Wednesday, 26 September 2012

British Museum part 2: Shakespeare

The second exhibition which I saw at the BM was "Shakespeare: Staging the World". I wasn't hugely attracted by it but I could get in for free, so I thought it was worth a try. (It's their current big charging exhibition.)

The first two things I encountered set the tone for the whole. There's a long corridor to get in, with recorded noise of people talking -- I think I'd read or heard somewhere that this was a deliberate attempt to recreate the hubbub of a theatre before curtain-up. Then the first actual object I saw was a clock, annotated with this quotation:
The clock struck 9 when I did send the nurse -- Romeo and Juliet.
Apparently Shakespeare uses clocks to indicate urgency or the passing of time.

There's actually something quite merry about the attempts to shoe-horn in sort-of relevant Shakespeare quotations all over the place, or at least to get the word "theatrical" into the label. The contemporary objects from Shakespeare's world are the best bit of the exhibition. I particularly liked the maps and prospects, including some interesting tapestry maps. There are rooms which deal with the main settings of Shakespeare's plays -- the medieval past, the classical world, and Venice -- but these weren't quite as successful for me. By far the most interesting object is the Robben Island Bible, a complete works of Shakespeare smuggled into the South African prison, disguised as a Hindu text, and signed by many political prisoners including Nelson Mandela.

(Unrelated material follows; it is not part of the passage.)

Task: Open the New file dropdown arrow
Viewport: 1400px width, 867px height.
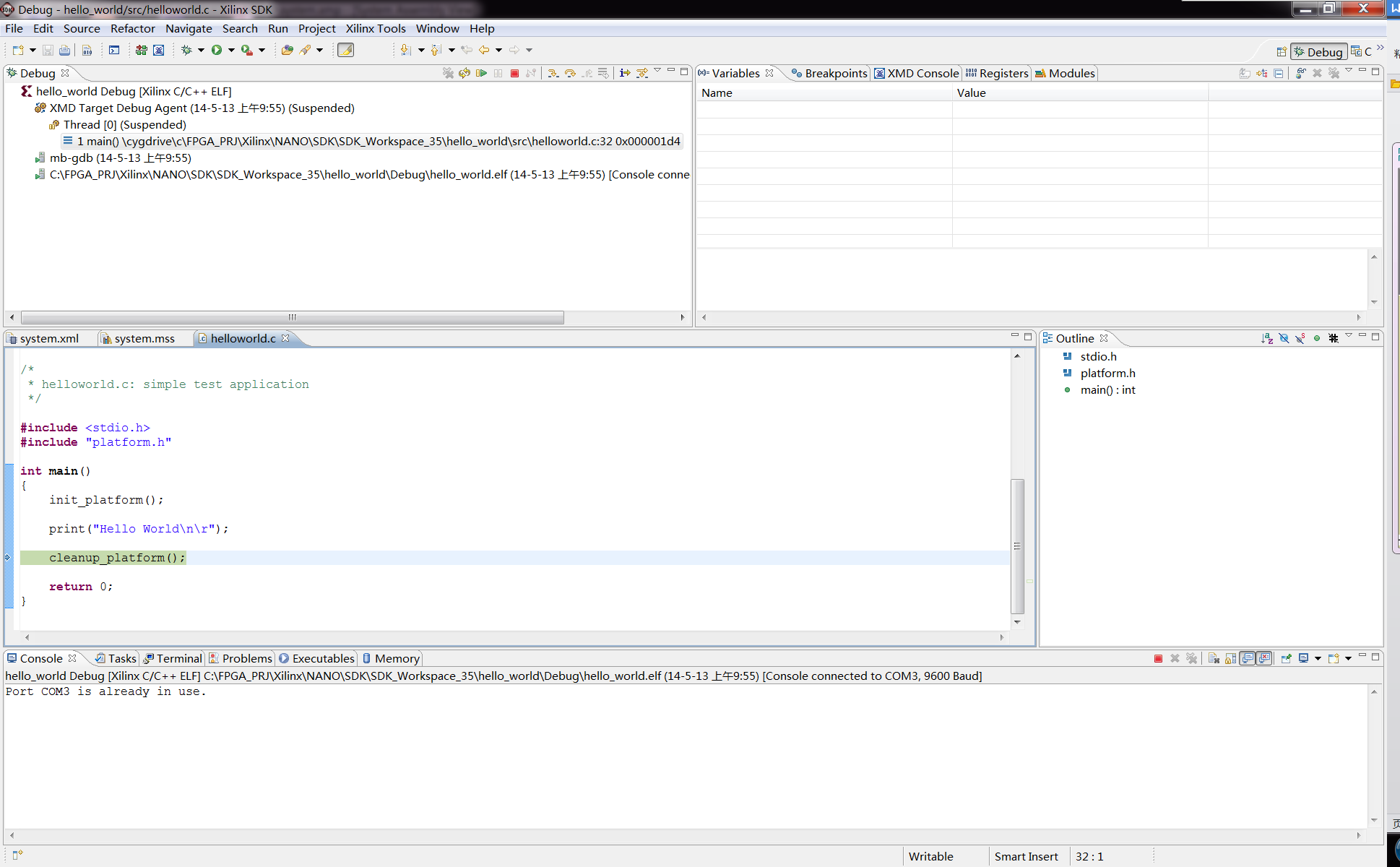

But I don't think I did the exhibition justice at all, for one simple reason -- it was really really noisy. Each room has one or two looped recordings of actors doing some Shakespeare. The excerpts are short and the actors act away prettily heartily, plus I'm not a huge fan of the art of Thespis anyway. By the time I had looked at one item in a room the chances were that I was already becoming irritated by the repetition of the same piece of material nearby, and also unable not to hear the recordings from the last room and the next one. This drove me round the exhibition at a great speed and made me tetchy. (Except that I love Harriet Walter and think she can do no wrong.)

Really the exhibition is not for me, anyway. It's for GCSE students to go to (not for pleasure); it's for people who visit perhaps from a long way away. It's part of the 2012 Arts Festival and was presumably deliberately chosen as a topic that might be interesting to a large number of visitors from all over the world. If I went to China, for example, I would love to see an exhibition like this about some major Chinese author.